Jailed Pakistani ex-PM delivers rare AI-crafted speech to online election rally


A screenshot of former Pakistani Prime Minister Imran Khan's virtual rally as seen on the YouTube channel of Pakistan's Tehreek-e-Insaf party, Dec 18, 2023.

The opposition party of Pakistan’s former Prime Minister Imran Khan made history in national politics this week by broadcasting an artificial intelligence-generated video message from the imprisoned leader at an online election rally.

Sunday’s rare virtual rally was live-streamed on YouTube and other social media platforms, drawing more than 1.5 million views. However, the event was marred by internet disruptions, with access to major social media platforms, including Instagram, Facebook, and X, formerly known as Twitter, remaining blocked for several hours for users in Pakistan.

Khan’s Pakistan Tehreek-e-Insaf, or PTI, said it staged the “virtual power show” because the party faces a state-backed crackdown on physical gatherings and a blackout on national mainstream media despite government pledges it would allow all political parties to take part in the February general elections.

“The party that has the support of 75% of the people is being kept out of the electoral process,” Khan claimed in his AI-generated video speech. His party said it was produced from a written version he had approved from prison.

“PTI is not allowed to hold worker conventions or gatherings.

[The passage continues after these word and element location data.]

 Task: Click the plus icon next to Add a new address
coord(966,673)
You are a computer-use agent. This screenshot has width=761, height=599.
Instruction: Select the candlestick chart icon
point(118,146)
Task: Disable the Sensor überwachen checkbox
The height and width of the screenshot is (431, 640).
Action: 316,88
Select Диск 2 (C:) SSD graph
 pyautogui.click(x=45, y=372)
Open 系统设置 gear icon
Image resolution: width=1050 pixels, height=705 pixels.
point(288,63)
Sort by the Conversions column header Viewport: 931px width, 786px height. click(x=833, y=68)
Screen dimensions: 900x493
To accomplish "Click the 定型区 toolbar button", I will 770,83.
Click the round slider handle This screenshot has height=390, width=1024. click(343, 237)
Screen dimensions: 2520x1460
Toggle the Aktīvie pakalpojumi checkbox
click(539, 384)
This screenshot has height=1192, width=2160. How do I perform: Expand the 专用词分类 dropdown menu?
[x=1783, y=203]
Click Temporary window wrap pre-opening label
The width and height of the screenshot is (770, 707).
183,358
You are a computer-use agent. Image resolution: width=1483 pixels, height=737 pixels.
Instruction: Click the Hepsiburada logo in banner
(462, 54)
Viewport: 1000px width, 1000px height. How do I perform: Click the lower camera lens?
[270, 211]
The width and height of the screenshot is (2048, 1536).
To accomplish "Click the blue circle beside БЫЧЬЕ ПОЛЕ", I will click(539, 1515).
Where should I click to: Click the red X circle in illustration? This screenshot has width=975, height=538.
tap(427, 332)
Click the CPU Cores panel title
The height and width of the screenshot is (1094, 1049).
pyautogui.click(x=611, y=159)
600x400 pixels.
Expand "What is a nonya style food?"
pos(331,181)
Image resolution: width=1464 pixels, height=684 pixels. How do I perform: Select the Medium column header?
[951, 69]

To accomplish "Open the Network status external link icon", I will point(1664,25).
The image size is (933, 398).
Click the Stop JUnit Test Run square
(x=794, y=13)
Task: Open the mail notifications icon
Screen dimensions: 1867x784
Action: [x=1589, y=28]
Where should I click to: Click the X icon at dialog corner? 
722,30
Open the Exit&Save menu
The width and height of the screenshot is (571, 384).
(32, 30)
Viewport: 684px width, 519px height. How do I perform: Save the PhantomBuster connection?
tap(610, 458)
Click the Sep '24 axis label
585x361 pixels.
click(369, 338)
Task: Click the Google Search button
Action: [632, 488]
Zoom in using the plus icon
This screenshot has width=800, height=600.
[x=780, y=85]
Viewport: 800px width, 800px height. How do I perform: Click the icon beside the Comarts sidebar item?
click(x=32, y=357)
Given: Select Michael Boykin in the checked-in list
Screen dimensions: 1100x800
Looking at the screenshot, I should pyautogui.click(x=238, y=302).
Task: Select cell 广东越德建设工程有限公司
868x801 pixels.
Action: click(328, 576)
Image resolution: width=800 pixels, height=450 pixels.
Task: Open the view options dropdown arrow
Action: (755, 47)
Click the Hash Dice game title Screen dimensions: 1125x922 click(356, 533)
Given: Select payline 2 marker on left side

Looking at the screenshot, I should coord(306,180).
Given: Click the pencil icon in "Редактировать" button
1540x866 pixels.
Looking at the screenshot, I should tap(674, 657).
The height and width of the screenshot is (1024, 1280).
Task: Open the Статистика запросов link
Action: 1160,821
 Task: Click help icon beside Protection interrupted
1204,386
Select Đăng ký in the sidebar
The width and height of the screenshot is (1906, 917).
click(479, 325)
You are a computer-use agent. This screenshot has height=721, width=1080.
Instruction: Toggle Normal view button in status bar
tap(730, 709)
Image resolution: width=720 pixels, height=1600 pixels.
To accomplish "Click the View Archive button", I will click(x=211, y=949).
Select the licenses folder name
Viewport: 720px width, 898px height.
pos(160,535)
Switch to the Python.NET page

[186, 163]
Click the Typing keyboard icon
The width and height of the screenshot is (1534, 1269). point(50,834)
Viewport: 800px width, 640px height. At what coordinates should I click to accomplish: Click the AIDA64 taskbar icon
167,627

Our people are being kidnapped, and their families are also being harassed,” said the 71-year-old former Pakistani leader. He urged his supporters to turn out in large numbers on the election day set for February 8.

Sunday’s internet disruptions and the ongoing crackdown on PTI workers have fueled transparency concerns about the upcoming national elections.

The state-run Pakistan Telecommunication Authority said it was investigating the connectivity disruptions while the caretaker government, led by Prime Minister Anwaar-ul-Haq Kakar, did not respond to allegations it had ordered the interruptions.

U.K.-based NetBlocks, an independent global internet monitor promoting digital rights, cybersecurity, and governance, confirmed the disrupted internet connectivity in Pakistan.

“Metrics show major social media platforms were restricted in #Pakistan for ~7 hours on Sunday evening during an online political gathering; the incident is consistent with previous instances of internet censorship targeting opposition leader Imran Khan and his party PTI,” NetBlocks said on X Monday.

Critics cautioned against using generative AI images and videos in political campaigning, noting that the technology has mainly been used to spread disinformation worldwide.

“What I fear is that PTI may just have opened a can of worms by promoting the use of generative AI in Pakistani politics,” said Asad Baig, the executive director of Media Matters for Democracy, a leading media development and watchdog organization in Pakistan.

“With little to no information literacy in the country, I feel the Pakistani population is very susceptible to falling for AI-based disinformation. Suppose another similar but fake AI-generated video of Imran Khan comes to light, but this time with an inciteful message, imagine the consequences,” Baig told VOA in written comments.

Haroon Baloch at Bytes for All, a Pakistan-based human rights organization promoting the use of technology for sustainable development, democracy, and social justice, said that PTI’s attempt to rally support for the upcoming election through the use of AI technology is “undoubtedly innovative” but could prove challenging in the run-up to the elections.

“PTI, as a popular political force, is not being allowed to actively participate in upcoming general elections, which is an infringement of their constitutional right. Nonetheless, the use of synthetic media will open the floodgates of deep fakes, and they may influence the poll results massively,” said Baloch.

The crackdown on Khan's party began following government allegations that its supporters assaulted army installations during anti-government protests in May this year. It has led to the arrest of scores of PTI leaders and workers, with some facing trials in controversial military courts.

While many PTI members remain in jail and await trial, dozens of others have been freed after publicly denouncing Khan, quitting his party, or joining other groups allegedly under military pressure.

According to public opinion polls, the jailed former prime minister remains the country’s most popular politician, and his party is rated as Pakistan's most considerable political force.

“Cutting off access in Pakistan to the opposition PTI party's online rally will backfire because many months of crackdowns on the party have done nothing to dent its popularity, and also because PTI has such a large support base outside Pakistan. Predictable but wrongheaded move,” Michael Kugelman, director South Asia Institute at Washington’s Wilson Center, wrote on X.

Khan, 71, was removed from power through a parliamentary no-confidence motion in April 2022, a move he rejected as illegal. The deposed leader alleged the United States toppled his government in collusion with the Pakistani military, charges Washington and Islamabad deny.

The cricket star-turned-prime minister has been in a political showdown with the powerful Pakistan military since his ouster, blaming the institution’s repeated interventions in civilian matters for a lack of democratic and economic progress in the country.

Khan has faced dozens of lawsuits filed by authorities, which he claims to be a ploy by the military to prevent his comeback to power because of his advocacy for an independent foreign policy for Pakistan, one free from the influence of the United States.